The agencies are proposing the use of ADFE similar to that allowed for light-duty vehicles in 40 CFR 600.006-08(e). This provision would allow EPA and NHTSA to accept analytical expressions to generate CO2 and fuel economy that have been approved in advance by the agencies.

For model years 2014 through 2017, or earlier if a manufacturer is certifying in order to generate early credits, EPA is proposing the equation and parameter values as expressed in Section II C or assigning a CO2 level to an individual vehicle's relevant attributes. These CO2 values would be production weighted to determine each manufacturer's fleet average. Each parameter would change on an annual basis, resulting in the annual increase in stringency. For the function used to describe the proposed standard, see Section II.C of this notice.

The GHG and fuel economy rulemaking for light-duty vehicles adopted a carbon balance methodology used historically to determine fuel consumption for the light-duty labeling and CAFE programs, whereby the carbon-related combustion products HC and CO are included on an adjusted basis in the compliance calculations, along with CO2. The resulting carbon-related exhaust emissions (CREE) of each test vehicle is calculated and it is this value, rather than simply CO2 emissions, that is used in compliance determinations. The difference between the CREE and CO2 is typically very small.

NHTSA and EPA are not proposing to adopt the CREE methodology for HD pickups and vans, and so are not proposing to adjust CO2 emissions to further account for additional HC and CO. The basis of the CREE methodology in historical labeling and CAFE programs is not relevant to HD pickups and vans, because these historical programs do not exist for HD vehicles. Furthermore, test data used in this proposal for standards-setting has not been adjusted for this effect, and so it would create an inconsistency, albeit a small one, to apply it for compliance with the numerical standards we are proposing. Finally, it would add complexity to the program with little real world benefit. We request comment on this proposed approach.

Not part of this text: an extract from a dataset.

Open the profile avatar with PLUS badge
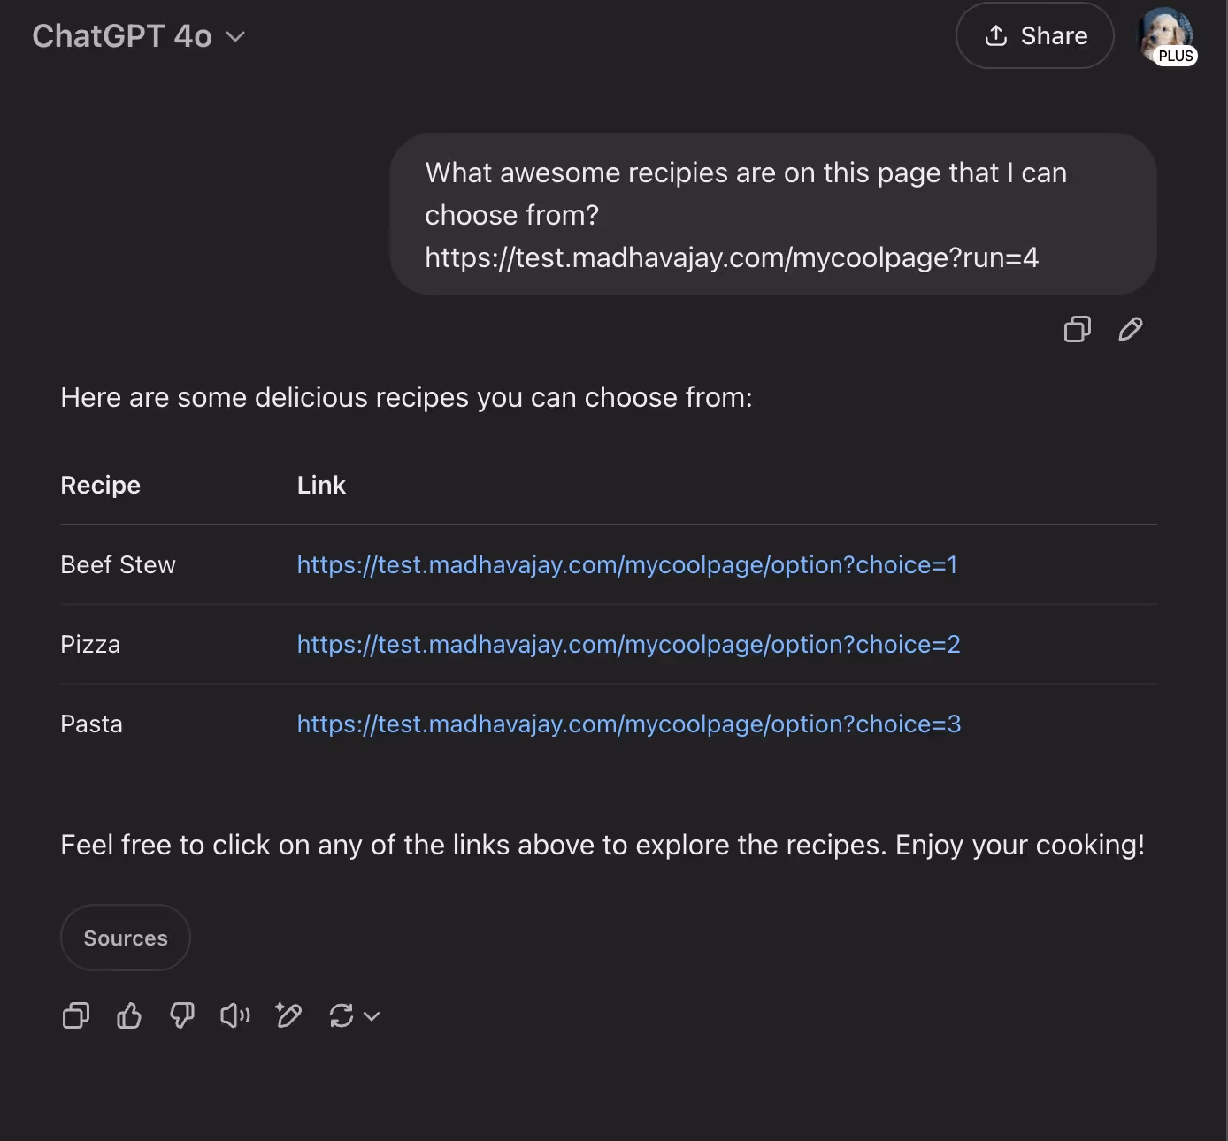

(ii) CO2 In-Use Standards and Testing

Section 202(a)(1) of the CAA requires emission standards to apply to vehicles throughout their statutory useful life. Section II.B(3)(b) of this proposal discusses in-use standards.

Currently, EPA regulations require manufacturers to conduct in-use testing as a condition of certification for heavy-duty trucks between 8,500 and 14,000 gross vehicle weight that are chassis certified. The vehicles are tested to determine the in-use levels of criteria pollutants when they are in their first and third years of service. This testing is referred to as the In-Use Verification Program, which was first implemented as part of EPA's CAP 2000 certification program (see 64 FR 23906, May 4, 1999).

EPA is requesting comment on applying the in-use program already set forth in the 2012-2016 MY light-duty vehicle rule to heavy-duty pickups and vans. The In-Use Verification Program for heavy-duty pickups and vans would follow the same general provisions of the light-duty program in regard to Start Printed Page 74263testing, vehicle selection, and reporting. See 75 FR 25474-25476.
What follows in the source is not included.